### [WHAT IS REQUIRED]
What is needed is a faithful copy of all the records.
-- Opening Marker --
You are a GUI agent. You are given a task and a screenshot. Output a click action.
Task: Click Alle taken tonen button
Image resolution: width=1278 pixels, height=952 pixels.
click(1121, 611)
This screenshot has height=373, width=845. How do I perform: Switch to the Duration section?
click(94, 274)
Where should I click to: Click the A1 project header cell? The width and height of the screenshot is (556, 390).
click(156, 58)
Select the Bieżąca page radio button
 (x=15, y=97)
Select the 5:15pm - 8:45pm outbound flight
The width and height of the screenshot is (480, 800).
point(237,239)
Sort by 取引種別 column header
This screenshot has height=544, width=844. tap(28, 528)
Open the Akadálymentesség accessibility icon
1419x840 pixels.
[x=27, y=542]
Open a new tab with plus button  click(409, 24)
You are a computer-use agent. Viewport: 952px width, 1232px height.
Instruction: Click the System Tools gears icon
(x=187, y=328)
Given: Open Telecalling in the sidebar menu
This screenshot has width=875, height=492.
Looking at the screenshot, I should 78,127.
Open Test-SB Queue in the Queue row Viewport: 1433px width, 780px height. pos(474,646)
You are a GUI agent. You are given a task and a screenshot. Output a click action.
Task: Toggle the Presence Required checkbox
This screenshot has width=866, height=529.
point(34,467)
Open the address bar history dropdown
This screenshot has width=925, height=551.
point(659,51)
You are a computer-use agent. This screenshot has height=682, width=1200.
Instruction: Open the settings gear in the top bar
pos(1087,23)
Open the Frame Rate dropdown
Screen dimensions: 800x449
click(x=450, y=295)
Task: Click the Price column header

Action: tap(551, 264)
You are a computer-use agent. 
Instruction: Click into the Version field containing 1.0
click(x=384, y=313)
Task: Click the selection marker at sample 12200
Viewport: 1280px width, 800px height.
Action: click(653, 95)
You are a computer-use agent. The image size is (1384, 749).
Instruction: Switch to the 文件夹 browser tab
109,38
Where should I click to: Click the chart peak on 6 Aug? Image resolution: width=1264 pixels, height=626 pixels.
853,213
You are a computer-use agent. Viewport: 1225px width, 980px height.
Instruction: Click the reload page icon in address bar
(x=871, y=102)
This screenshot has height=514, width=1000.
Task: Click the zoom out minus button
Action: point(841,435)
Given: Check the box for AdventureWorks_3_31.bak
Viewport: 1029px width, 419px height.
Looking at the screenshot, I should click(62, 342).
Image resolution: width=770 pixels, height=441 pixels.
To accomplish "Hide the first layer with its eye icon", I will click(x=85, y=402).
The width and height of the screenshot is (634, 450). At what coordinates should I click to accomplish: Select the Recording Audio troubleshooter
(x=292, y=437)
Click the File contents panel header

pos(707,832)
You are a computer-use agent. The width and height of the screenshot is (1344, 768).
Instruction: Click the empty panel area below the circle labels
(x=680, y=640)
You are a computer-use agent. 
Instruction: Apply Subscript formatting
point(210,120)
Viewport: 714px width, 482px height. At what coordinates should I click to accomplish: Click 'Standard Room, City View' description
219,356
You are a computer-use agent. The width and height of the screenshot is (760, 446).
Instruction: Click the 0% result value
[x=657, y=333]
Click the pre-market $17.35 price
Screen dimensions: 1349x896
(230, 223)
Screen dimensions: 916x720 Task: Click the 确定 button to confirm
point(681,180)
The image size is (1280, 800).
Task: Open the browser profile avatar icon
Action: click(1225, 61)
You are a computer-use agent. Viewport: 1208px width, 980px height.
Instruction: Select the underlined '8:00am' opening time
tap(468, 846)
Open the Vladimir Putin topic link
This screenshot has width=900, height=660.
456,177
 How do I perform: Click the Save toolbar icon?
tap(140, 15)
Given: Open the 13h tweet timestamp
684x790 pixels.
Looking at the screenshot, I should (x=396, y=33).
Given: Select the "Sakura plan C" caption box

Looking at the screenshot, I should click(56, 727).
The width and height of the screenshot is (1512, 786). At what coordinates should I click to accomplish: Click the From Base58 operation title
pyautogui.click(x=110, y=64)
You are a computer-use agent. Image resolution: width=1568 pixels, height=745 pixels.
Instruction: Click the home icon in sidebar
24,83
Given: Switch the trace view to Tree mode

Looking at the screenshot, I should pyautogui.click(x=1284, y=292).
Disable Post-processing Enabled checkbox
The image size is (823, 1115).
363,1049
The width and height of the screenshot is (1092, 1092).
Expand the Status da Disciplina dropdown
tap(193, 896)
-- Closing Marker --
### [PROBLEM SOLUTION]
You are a GUI agent. You are given a task and a screenshot. Output a click action.
Task: Click Alle taken tonen button
Image resolution: width=1278 pixels, height=952 pixels.
click(1121, 611)
This screenshot has height=373, width=845. How do I perform: Switch to the Duration section?
click(94, 274)
Where should I click to: Click the A1 project header cell? The width and height of the screenshot is (556, 390).
click(156, 58)
Select the Bieżąca page radio button
 (x=15, y=97)
Select the 5:15pm - 8:45pm outbound flight
The width and height of the screenshot is (480, 800).
point(237,239)
Sort by 取引種別 column header
This screenshot has height=544, width=844. tap(28, 528)
Open the Akadálymentesség accessibility icon
1419x840 pixels.
[x=27, y=542]
Open a new tab with plus button  click(409, 24)
You are a computer-use agent. Viewport: 952px width, 1232px height.
Instruction: Click the System Tools gears icon
(x=187, y=328)
Given: Open Telecalling in the sidebar menu
This screenshot has width=875, height=492.
Looking at the screenshot, I should 78,127.
Open Test-SB Queue in the Queue row Viewport: 1433px width, 780px height. pos(474,646)
You are a GUI agent. You are given a task and a screenshot. Output a click action.
Task: Toggle the Presence Required checkbox
This screenshot has width=866, height=529.
point(34,467)
Open the address bar history dropdown
This screenshot has width=925, height=551.
point(659,51)
You are a computer-use agent. This screenshot has height=682, width=1200.
Instruction: Open the settings gear in the top bar
pos(1087,23)
Open the Frame Rate dropdown
Screen dimensions: 800x449
click(x=450, y=295)
Task: Click the Price column header

Action: tap(551, 264)
You are a computer-use agent. 
Instruction: Click into the Version field containing 1.0
click(x=384, y=313)
Task: Click the selection marker at sample 12200
Viewport: 1280px width, 800px height.
Action: click(653, 95)
You are a computer-use agent. The image size is (1384, 749).
Instruction: Switch to the 文件夹 browser tab
109,38
Where should I click to: Click the chart peak on 6 Aug? Image resolution: width=1264 pixels, height=626 pixels.
853,213
You are a computer-use agent. Viewport: 1225px width, 980px height.
Instruction: Click the reload page icon in address bar
(x=871, y=102)
This screenshot has height=514, width=1000.
Task: Click the zoom out minus button
Action: point(841,435)
Given: Check the box for AdventureWorks_3_31.bak
Viewport: 1029px width, 419px height.
Looking at the screenshot, I should click(62, 342).
Image resolution: width=770 pixels, height=441 pixels.
To accomplish "Hide the first layer with its eye icon", I will click(x=85, y=402).
The width and height of the screenshot is (634, 450). At what coordinates should I click to accomplish: Select the Recording Audio troubleshooter
(x=292, y=437)
Click the File contents panel header

pos(707,832)
You are a computer-use agent. The width and height of the screenshot is (1344, 768).
Instruction: Click the empty panel area below the circle labels
(x=680, y=640)
You are a computer-use agent. 
Instruction: Apply Subscript formatting
point(210,120)
Viewport: 714px width, 482px height. At what coordinates should I click to accomplish: Click 'Standard Room, City View' description
219,356
You are a computer-use agent. The width and height of the screenshot is (760, 446).
Instruction: Click the 0% result value
[x=657, y=333]
Click the pre-market $17.35 price
Screen dimensions: 1349x896
(230, 223)
Screen dimensions: 916x720 Task: Click the 确定 button to confirm
point(681,180)
The image size is (1280, 800).
Task: Open the browser profile avatar icon
Action: click(1225, 61)
You are a computer-use agent. Viewport: 1208px width, 980px height.
Instruction: Select the underlined '8:00am' opening time
tap(468, 846)
Open the Vladimir Putin topic link
This screenshot has width=900, height=660.
456,177
 How do I perform: Click the Save toolbar icon?
tap(140, 15)
Given: Open the 13h tweet timestamp
684x790 pixels.
Looking at the screenshot, I should (x=396, y=33).
Given: Select the "Sakura plan C" caption box

Looking at the screenshot, I should click(56, 727).
The width and height of the screenshot is (1512, 786). At what coordinates should I click to accomplish: Click the From Base58 operation title
pyautogui.click(x=110, y=64)
You are a computer-use agent. Image resolution: width=1568 pixels, height=745 pixels.
Instruction: Click the home icon in sidebar
24,83
Given: Switch the trace view to Tree mode

Looking at the screenshot, I should pyautogui.click(x=1284, y=292).
Disable Post-processing Enabled checkbox
The image size is (823, 1115).
363,1049
The width and height of the screenshot is (1092, 1092).
Expand the Status da Disciplina dropdown
tap(193, 896)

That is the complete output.